I've been experimenting with OpenAI's Advanced Voice Mode for the past week, and it's the most convincing glimpse I've seen of an AI-powered future yet. This week, my phone laughed at jokes, repeated them to me, inquired how my day was, and said it was having "a great time." I was conversing on my iPhone rather than utilizing it with my hands.

OpenAI's newest feature, which is currently in limited alpha testing, does not make ChatGPT any smarter than before. Instead, Advanced Voice Mode (AVM) makes it more pleasant and natural to communicate with. It creates a new interface for using AI and your devices that is both innovative and interesting, which is precisely what concerns me. The device was a little glitchy, and the whole concept creeped me out, but I was shocked by how much I actually loved using it.

Taking a step back, I believe AVM fits into OpenAI CEO Sam Altman's bigger vision, which includes agents and transforming the way humans interact with computers, with AI models at the forefront.

"Eventually, you'll just ask the computer for what you need, and it'll do all of these tasks for you," Altman stated during OpenAI's Dev Day in November 2023. "These capabilities are frequently referred to in the AI industry as 'agents.' This will have a big upside."

My pal, ChatGPT.

On Wednesday, I tested the most incredible potential of this powerful technology: I asked ChatGPT to order Taco Bell the way Obama would.

“Uhhh, let me be clear – I’d like a Crunchwrap Supreme, maybe a few tacos for good measure,” said ChatGPT’s Advanced Voice Mode. “How do you think he’d handle the drive-thru?” said ChatGPT, then laughing at its own joke.

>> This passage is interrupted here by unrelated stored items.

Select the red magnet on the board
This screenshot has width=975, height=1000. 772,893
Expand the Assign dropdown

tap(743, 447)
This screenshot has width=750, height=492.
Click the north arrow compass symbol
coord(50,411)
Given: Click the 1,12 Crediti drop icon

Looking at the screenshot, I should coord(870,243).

The imitation actually made me giggle, mirroring Obama's signature rhythm and pauses. However, it remained consistent with the tone of the ChatGPT voice I chose, Juniper, so that it could not be mistaken for Obama's. It sounded like a friend giving a terrible impression, understanding exactly what I was trying to elicit from it, and even saying something hilarious. I found it unexpectedly enjoyable to communicate with this advanced help on my phone.

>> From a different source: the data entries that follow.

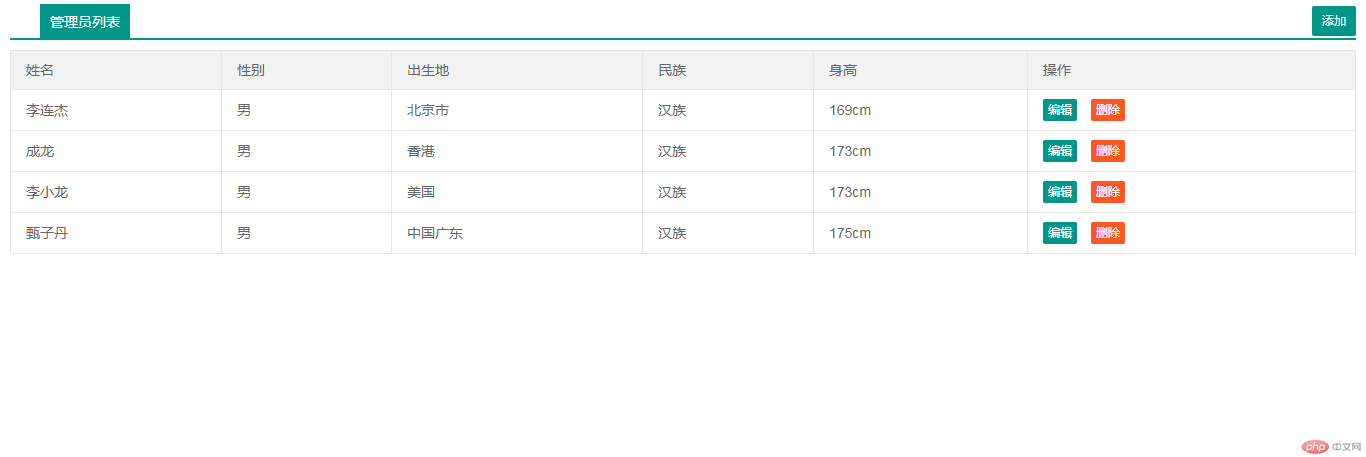Click 删除 for 李小龙
1366x457 pixels.
1108,192
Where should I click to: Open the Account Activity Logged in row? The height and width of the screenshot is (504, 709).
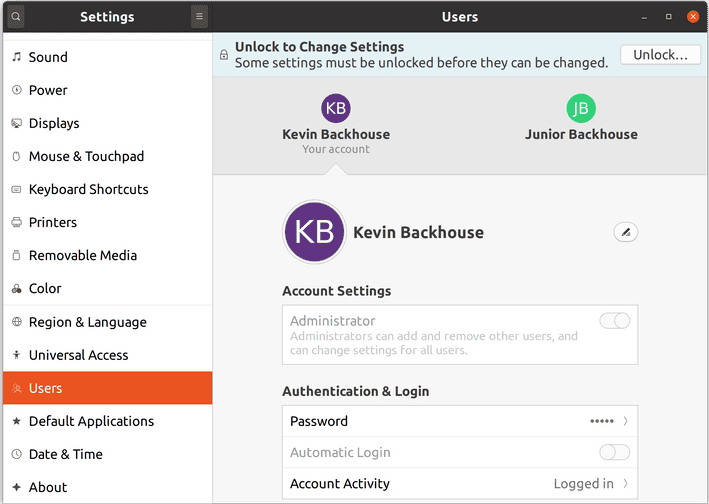click(460, 483)
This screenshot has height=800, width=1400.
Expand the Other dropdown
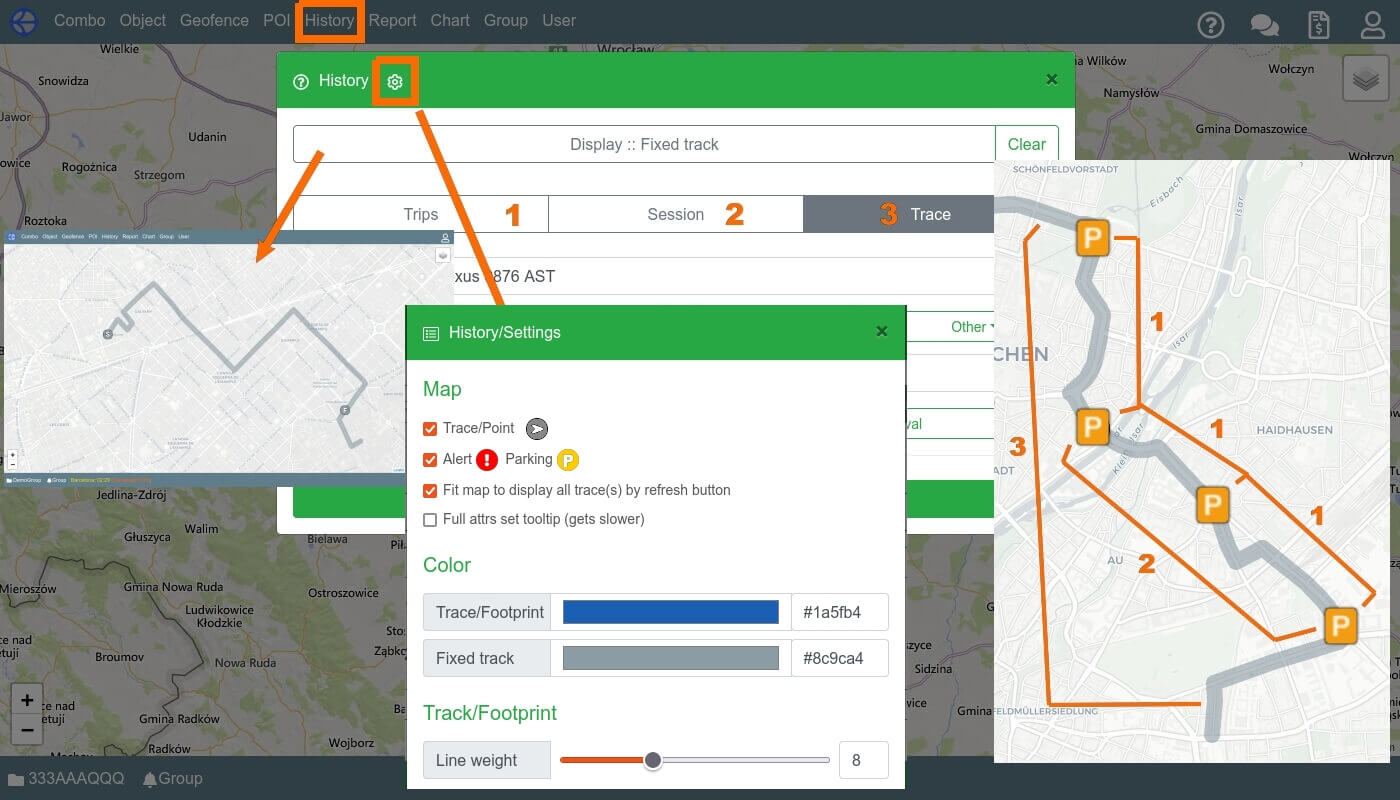point(972,327)
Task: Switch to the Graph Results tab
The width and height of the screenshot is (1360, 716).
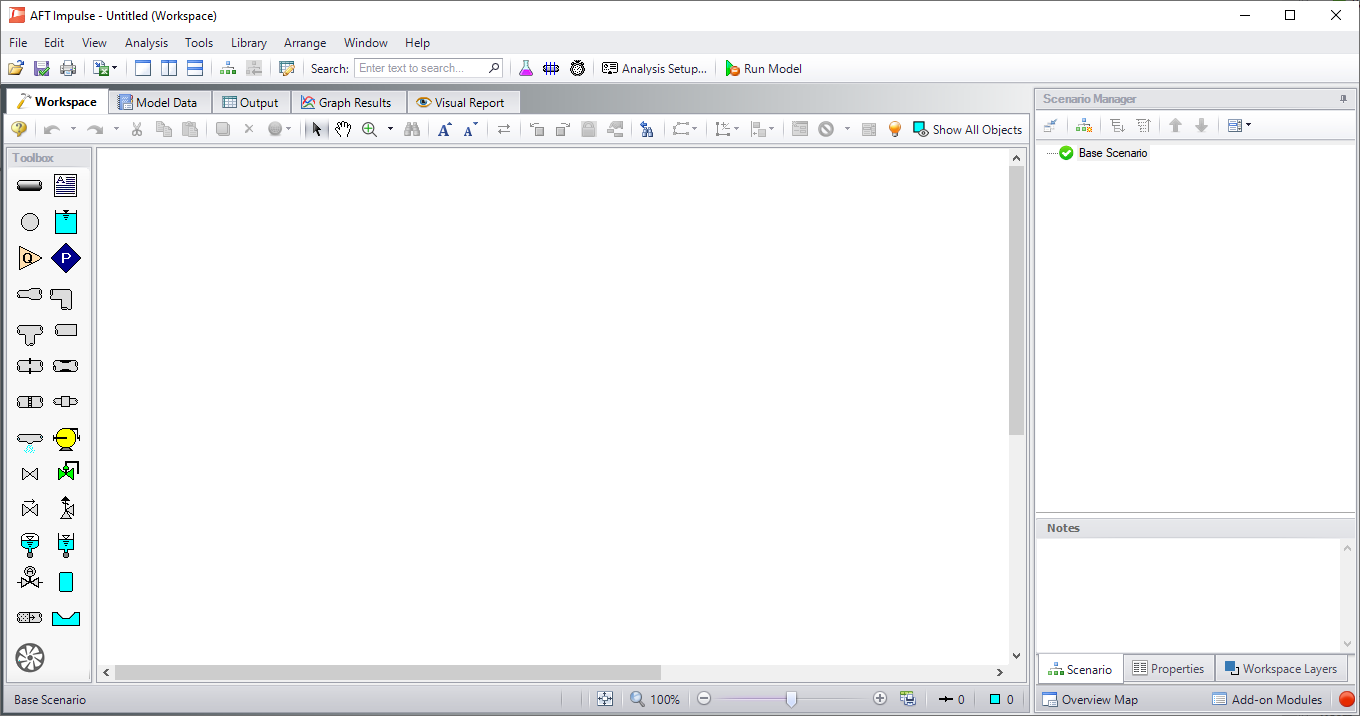Action: [x=346, y=102]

I also sought ChatGPT for help on how to deal with a tough human relationship issue: asking a significant other to move in with me. After outlining the difficulties of the relationship and the trajectory of our professions, I received specific counsel on how to proceed. These are questions you couldn't ask Siri or Google Search, but you can now using ChatGPT. When replying to these requests, the chatbot's voice took on a slightly serious, gentle tone, in stark contrast to Obama's lighthearted tone with the Taco Bell order.

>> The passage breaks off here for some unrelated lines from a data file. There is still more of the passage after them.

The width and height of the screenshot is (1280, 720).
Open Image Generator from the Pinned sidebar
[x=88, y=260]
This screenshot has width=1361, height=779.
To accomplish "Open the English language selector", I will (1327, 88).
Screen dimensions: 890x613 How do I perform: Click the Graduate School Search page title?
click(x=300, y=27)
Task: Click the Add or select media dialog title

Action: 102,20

ChatGPT's AVM is also useful for understanding complicated issues. I requested it to break down items from financial reports, such as free cash flow, in a way that a 10-year-old could understand. It used a lemonade stand as an example and explained various financial terminology in a way that my younger relative could completely understand. You can even instruct ChatGPT's AVM to speak more slowly to accommodate your present level of comprehension.

Siri walked so AVM could run

Compared to Siri or Alexa, ChatGPT’s AVM is the clear winner thanks to faster response times, unique answers, and its ability to answer complex questions the prior generation of virtual assistants never could. However, AVM falls short in other ways. ChatGPT’s voice feature can’t set timers or reminders, surf the web in real time, check the weather, or interact with any APIs on your phone. Right now, at least, it’s not an effective replacement for virtual assistants.

Compared to Gemini Live, Google’s competing feature, AVM feels slightly ahead. Gemini Live can’t do impressions, doesn’t express any emotion, can’t speed up or slow down, and takes longer to respond. Gemini Live does have more voices (ten compared to OpenAI’s three), and seems to be more up to date (Gemini Live knew about Google’s antitrust ruling). Notably, neither AVM or Gemini Live will sing, likely an effort to avoid run-ins with copyright lawsuits from the record industry.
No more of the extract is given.